What are your thoughts about covered calls ETFs and other similar funds such as QYLD, XYLD, JEPI, NUSI etc? Do they have a place in a mustachian portfolio?
Covered calls generally as a strategby underperform the market. So an ETF that holds an asset that generally underperforms the market, and then takes fees off the top, doesn't sound very attractive to me. That is, to me, as a general concept. If I liked the idea of the ETF, I would just run covered calls myself. It isn't that much work, more tax efficient, and not hard, thus "paying" myself the 0.6% expense fee.
I'm not sure what the ETFs could provide me that I can't provide myself.
-Taxation is pretty complicated and I'm still trying to figure it out.
Beyond the above, the biggest reason I haven't dove further into these ETFs. The tax consequences are massively different than a long term buy and hold.
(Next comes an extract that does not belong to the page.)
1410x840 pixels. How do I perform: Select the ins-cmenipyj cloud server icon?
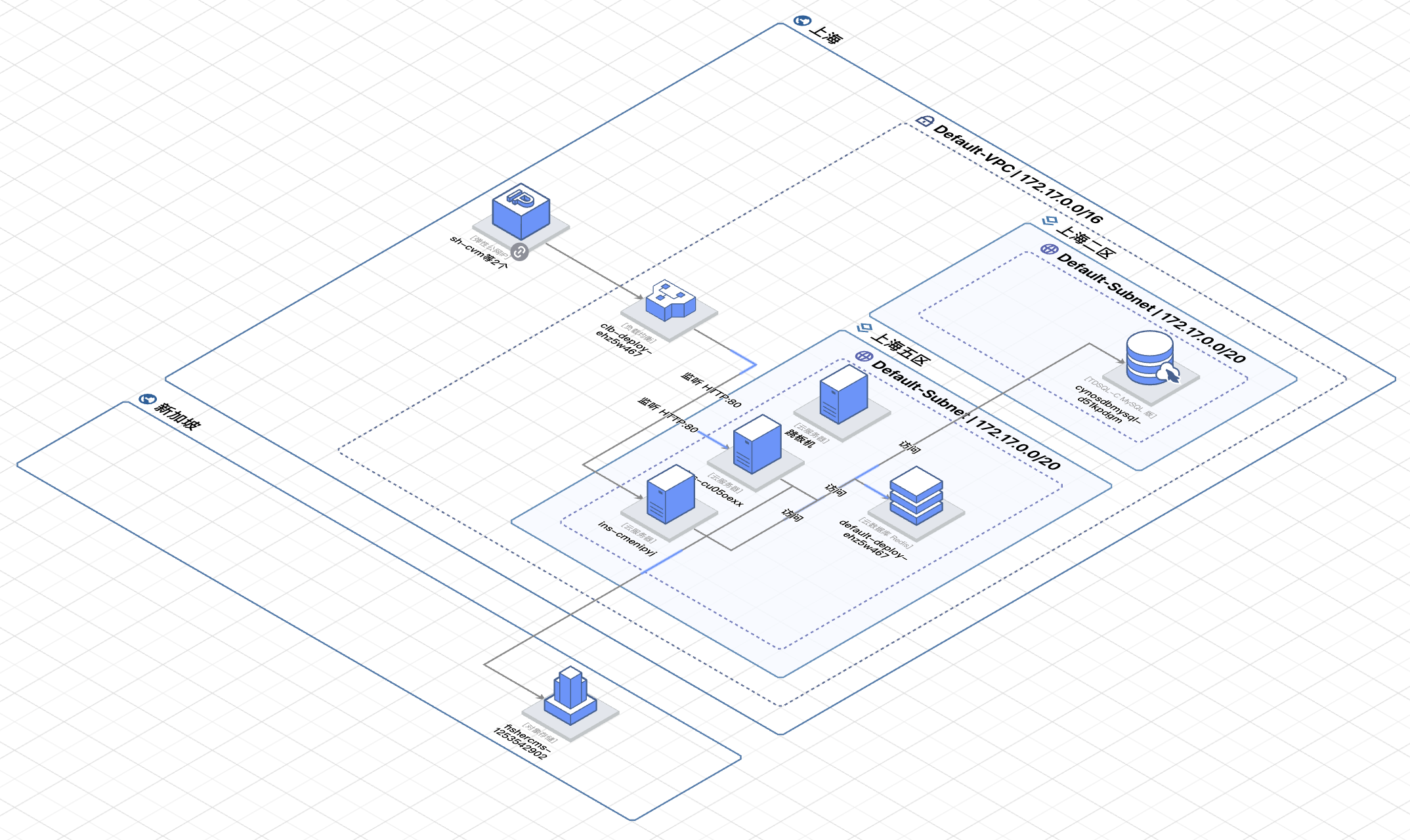670,494
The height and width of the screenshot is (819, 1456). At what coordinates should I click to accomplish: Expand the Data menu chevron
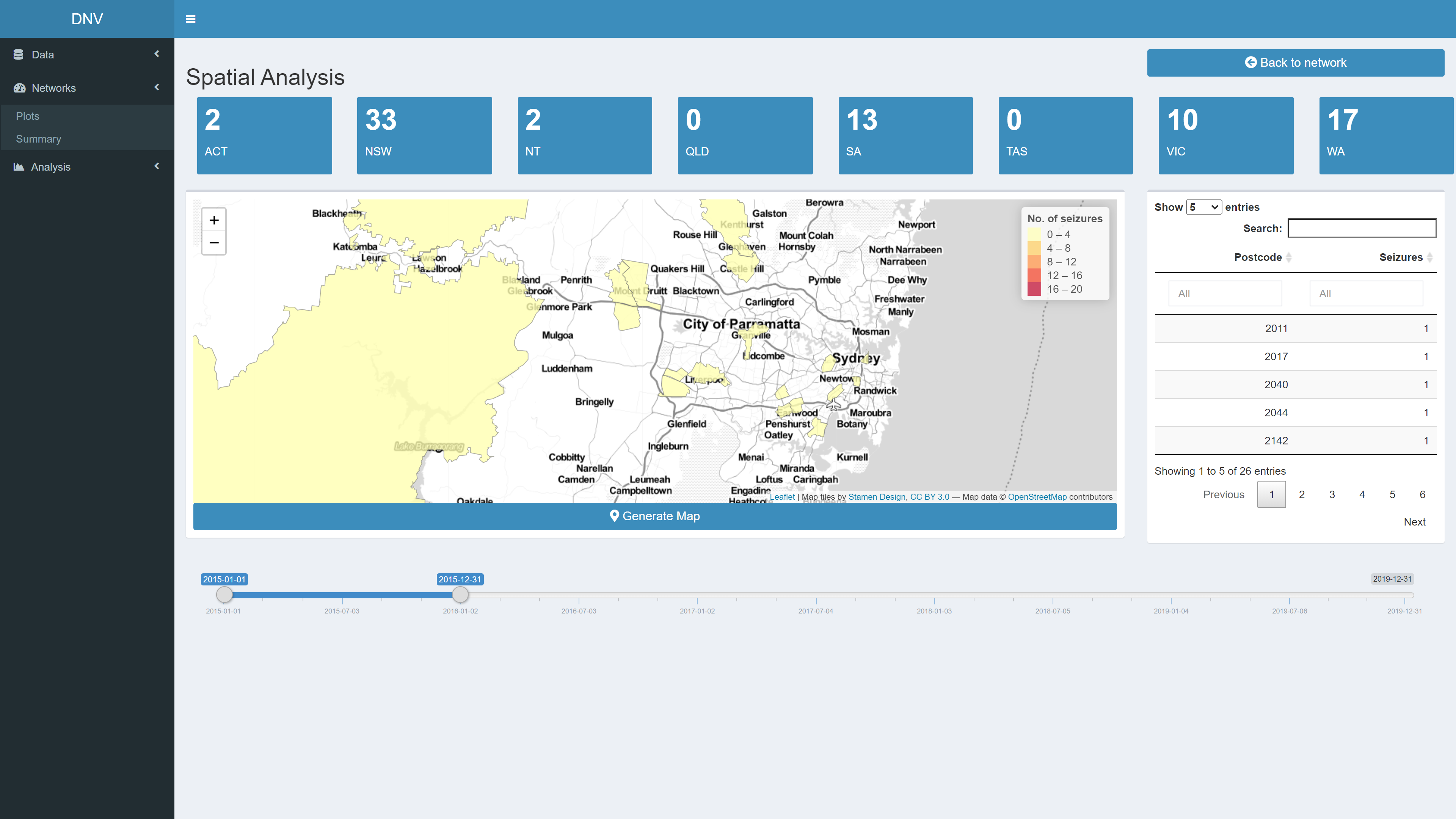pos(157,54)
I have zero bonds and don't really see that allocation changing any time soon.
Beyond creating a better risk adjusted return over time, Portfolio Margin is a large reason to hold bonds. Most bonds (VGSH, TLT) have very little (if any) reduction in buying power on your account. Which means you can buy bonds and still use your buying power to do other transactions (I do mostly options, but your flavor may vary). By having the bonds it protects you against large corrections while increasing overall returns.
Until rates improve, I don't see much reason to buy bonds at all.
When are the rates good enough?
Bond rates are priced to persuade investors away from other investments, like equities. If the market is struggling (as it is lately) bonds don't need to attract capital, and offer low (but stable) returns, like you're seeing now. You may likely get better returns by putting it into equities. When equities start taking off and trending higher (last bull market), bonds will increase rates, but not enough to offset the increase in equities. But equities are on fire at that point. So bonds might be offering 2% or 3%, but is that enough to attract you to change your tune when equities are returning 11% or 15%? I doubt you'd choose a 10% haircut when equities are on fire if you won't take a 4% haircut when equities are flat.
But the kicker is that bond rates are a reaction to equities. Which means bonds will be offering higher (than today) rates RIGHT BEFORE the market drops off. So who knows when the right time to own bonds is? Choosing when is like timing the market. Not really possible.
But of course, having some allocation to bonds has provided a more consistent and stable income stream, at reduced risk levels, for almost every year since bonds and equities have existed. Even if you don't like the return of bonds, if you don't want to go back to working for someone else you need to (1) create enough income to pay your expenses, and (2) make sure that income stream can last in up, down, or sideways markets. And bonds to one extent or another, like it or not, help considerably with both of those.
And this might be the biggest reason... having monthly income from QYLD honestly gets me a step closer to partial FIRE, at least psychologically.
But does it return a better RISK ADJUSTED return than some of the more stable portfolios? Sure, you might get 11% dividends (at horrible tax treatment), but is it backtested and stable enough to outcompete the 5% safe withdrawal rate of a Golden Butterfly [or insert your own choice] portfolio?
After a year or so, I will do a back test analysis to see how much I've lost (or made) by buying QYLD vs. VTSAX and that will likely influence how I move on from here.
From what I've seen from others that have owned it for 1-3 years, they've generally been dissatisfied with their choice at the end. But YMMV.